Client Responsibility and Regulatory Compliance.Client is solely responsible for compliance with all applicable federal, state, and local laws, regulations, permits, and operational requirements relating to Client’s facilities, systems, equipment, environmental responsibilities, and data obligations. Where services involve underground or aboveground storage tank systems, Client acknowledges and agrees that Client is the responsible owner or operator under 40 C.F.R. Parts 280 and 281 and corresponding state programs. SoCo is not and shall not be deemed the owner, operator, custodian, permit holder, fiduciary, record keeper, or responsible party for any facility, asset, environmental condition, or regulatory program.
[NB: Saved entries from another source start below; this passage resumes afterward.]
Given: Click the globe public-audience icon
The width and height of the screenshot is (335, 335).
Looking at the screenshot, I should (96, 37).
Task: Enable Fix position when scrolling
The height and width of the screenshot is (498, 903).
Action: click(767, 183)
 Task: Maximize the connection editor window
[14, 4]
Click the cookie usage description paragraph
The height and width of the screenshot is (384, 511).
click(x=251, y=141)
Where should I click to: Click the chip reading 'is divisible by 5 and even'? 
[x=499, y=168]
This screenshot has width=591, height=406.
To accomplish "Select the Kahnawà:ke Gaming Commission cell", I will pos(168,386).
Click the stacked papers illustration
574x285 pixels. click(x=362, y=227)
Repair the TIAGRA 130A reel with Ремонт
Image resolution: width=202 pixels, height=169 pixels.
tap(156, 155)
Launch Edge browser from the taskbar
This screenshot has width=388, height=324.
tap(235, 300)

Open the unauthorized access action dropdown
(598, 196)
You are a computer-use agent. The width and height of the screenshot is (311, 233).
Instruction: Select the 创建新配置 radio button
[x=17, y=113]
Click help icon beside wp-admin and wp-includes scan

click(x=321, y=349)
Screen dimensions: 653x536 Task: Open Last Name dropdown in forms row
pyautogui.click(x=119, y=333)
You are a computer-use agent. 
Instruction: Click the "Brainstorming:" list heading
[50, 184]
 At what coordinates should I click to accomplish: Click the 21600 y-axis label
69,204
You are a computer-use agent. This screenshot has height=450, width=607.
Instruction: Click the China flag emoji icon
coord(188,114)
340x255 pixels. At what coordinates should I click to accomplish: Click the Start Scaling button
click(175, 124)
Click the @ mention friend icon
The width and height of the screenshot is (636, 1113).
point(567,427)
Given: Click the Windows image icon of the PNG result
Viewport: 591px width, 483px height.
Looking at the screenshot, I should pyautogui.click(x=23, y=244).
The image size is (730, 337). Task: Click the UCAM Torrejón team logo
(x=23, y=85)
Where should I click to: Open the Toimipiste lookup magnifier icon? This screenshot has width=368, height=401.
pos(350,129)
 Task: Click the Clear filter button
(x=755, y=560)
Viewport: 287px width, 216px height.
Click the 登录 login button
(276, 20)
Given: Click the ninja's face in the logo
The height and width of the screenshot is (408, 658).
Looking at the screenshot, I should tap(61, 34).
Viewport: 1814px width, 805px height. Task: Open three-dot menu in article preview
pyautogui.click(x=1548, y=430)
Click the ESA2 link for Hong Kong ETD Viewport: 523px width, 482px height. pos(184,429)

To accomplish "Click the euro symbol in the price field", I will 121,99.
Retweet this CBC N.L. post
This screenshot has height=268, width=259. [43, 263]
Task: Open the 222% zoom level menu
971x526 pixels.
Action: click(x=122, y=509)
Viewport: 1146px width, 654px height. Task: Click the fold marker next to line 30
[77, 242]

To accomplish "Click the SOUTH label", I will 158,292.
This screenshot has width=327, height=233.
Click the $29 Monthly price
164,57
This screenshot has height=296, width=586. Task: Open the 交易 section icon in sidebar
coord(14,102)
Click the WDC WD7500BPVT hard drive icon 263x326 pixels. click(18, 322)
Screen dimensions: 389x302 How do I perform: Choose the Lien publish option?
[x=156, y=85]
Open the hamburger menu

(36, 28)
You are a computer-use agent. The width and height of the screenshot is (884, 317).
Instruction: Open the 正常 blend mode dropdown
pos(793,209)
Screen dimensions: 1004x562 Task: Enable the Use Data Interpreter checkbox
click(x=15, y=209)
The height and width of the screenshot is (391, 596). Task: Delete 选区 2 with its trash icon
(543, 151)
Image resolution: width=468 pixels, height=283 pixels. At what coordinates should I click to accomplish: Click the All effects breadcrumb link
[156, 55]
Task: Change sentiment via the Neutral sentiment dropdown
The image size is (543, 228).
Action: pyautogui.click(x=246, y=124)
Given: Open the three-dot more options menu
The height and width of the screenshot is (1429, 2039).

Indemnification. Client shall indemnify, defend, and hold harmless SoCo, its officers, employees, subcontractors, and affiliates from and against any claims, actions, penalties, losses, liabilities, fines, damages, costs, or expenses (including attorney’s fees) arising from or relating to Client’s operations, equipment, facilities, personnel, systems, data, regulatory responsibilities, or environmental conditions, except to the extent caused solely by SoCo’s proven negligence or willful misconduct.


Independent Contractor. SoCo performs services solely as an independent contractor. Nothing in these Terms shall be construed to create a partnership, joint venture, agency, employment, or fiduciary relationship.

Confidentiality and Insurance. All pricing, proposals, methodologies, system configurations, and documentation provided by SoCo constitute confidential information. SoCo maintains commercial general liability insurance and will provide proof of coverage upon request. Any additional coverage or endorsements required by Client shall be at Client’s sole expense.


Governing Law and Venue. These Terms shall be governed by the laws of the State of Illinois. Any dispute arising out of or relating to these Terms shall be brought exclusively in the state or federal courts located in Kane County, Illinois. 


Severability and Entire Agreement. If any provision of these Terms is held unenforceable, the remaining provisions shall remain in full force. These Terms constitute the entire agreement between the Parties unless expressly modified in a signed MSA, in which case non-conflicting provisions of these Terms continue to apply.